I made quick work of most of the boarding crew, all dying in equally violent and horrific ways. The final beasty on my list of those who shouldn’t have boarded my goddamned ship was the one in the bridge. When I entered the bridge he was ready with a whole handful of explosives.
This is where diplomacy comes in handy. In my Diplomacy Now! Handbook the first step negotiating a cease fire was to use empathy. So I began with “now wait a minute-“ which must have been bestial for blow this bitch up. Because that’s exactly what he did, he blew up my bridge. My suit protected me from the explosion in a way it couldn’t the window between us and space.

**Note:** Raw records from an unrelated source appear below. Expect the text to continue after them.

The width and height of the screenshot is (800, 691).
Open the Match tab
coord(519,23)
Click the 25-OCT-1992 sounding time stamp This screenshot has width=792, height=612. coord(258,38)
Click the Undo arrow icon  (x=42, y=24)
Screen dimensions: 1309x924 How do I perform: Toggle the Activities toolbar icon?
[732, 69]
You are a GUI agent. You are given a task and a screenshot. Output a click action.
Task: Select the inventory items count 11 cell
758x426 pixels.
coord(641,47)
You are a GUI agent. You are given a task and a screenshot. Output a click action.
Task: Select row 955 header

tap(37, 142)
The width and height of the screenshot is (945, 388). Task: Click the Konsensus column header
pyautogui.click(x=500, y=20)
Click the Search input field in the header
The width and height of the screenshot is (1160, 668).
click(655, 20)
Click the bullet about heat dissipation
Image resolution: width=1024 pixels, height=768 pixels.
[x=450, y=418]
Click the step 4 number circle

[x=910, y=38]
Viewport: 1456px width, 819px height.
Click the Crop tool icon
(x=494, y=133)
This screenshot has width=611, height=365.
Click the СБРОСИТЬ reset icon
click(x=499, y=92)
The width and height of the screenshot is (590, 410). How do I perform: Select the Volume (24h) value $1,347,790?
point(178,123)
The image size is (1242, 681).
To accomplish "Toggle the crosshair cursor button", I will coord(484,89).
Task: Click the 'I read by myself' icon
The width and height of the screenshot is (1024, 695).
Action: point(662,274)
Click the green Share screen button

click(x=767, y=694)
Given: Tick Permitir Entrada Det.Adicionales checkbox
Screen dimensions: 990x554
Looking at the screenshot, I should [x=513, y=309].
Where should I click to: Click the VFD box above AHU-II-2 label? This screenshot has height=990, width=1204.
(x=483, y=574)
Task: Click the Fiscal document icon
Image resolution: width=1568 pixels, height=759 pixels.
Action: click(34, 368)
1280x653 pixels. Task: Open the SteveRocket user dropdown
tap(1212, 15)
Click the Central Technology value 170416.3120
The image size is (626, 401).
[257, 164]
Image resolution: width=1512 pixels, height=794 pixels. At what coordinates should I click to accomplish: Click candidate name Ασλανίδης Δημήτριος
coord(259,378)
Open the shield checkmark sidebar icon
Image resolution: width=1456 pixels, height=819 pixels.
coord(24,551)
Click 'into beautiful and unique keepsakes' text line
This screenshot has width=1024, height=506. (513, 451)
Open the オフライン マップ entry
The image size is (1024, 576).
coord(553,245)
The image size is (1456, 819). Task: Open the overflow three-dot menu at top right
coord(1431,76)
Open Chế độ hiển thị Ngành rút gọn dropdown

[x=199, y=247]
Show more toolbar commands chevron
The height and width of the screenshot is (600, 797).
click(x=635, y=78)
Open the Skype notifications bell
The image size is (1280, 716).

The vacuum sucked out everything that wasn’t tied down or strapped in. Which meant me.
Now even the most experienced space faring individuals would have seen getting sucked violently out into the vacuum of space as a “bad thing.” I saw it as a glowing opportunity. After all my ship had been rendered unable to assist me in completing my mission since before I’d even woken up. It was time for a trade up.
I shot across the small gap between my modest ship as it went up in flames and latched onto the war engine via a mutilated corpse bolted into the hull. Fun fact: the dead body of your fellow human bolted onto the side of a ghastly war engine was just as good as any seatbelt.
So with a pair of legs wrapped around my waist, decaying arms around my neck, and an inhuman sense of comfort given my macabre surroundings, I rode the war engine down to the planet below to begin my mission in earnest.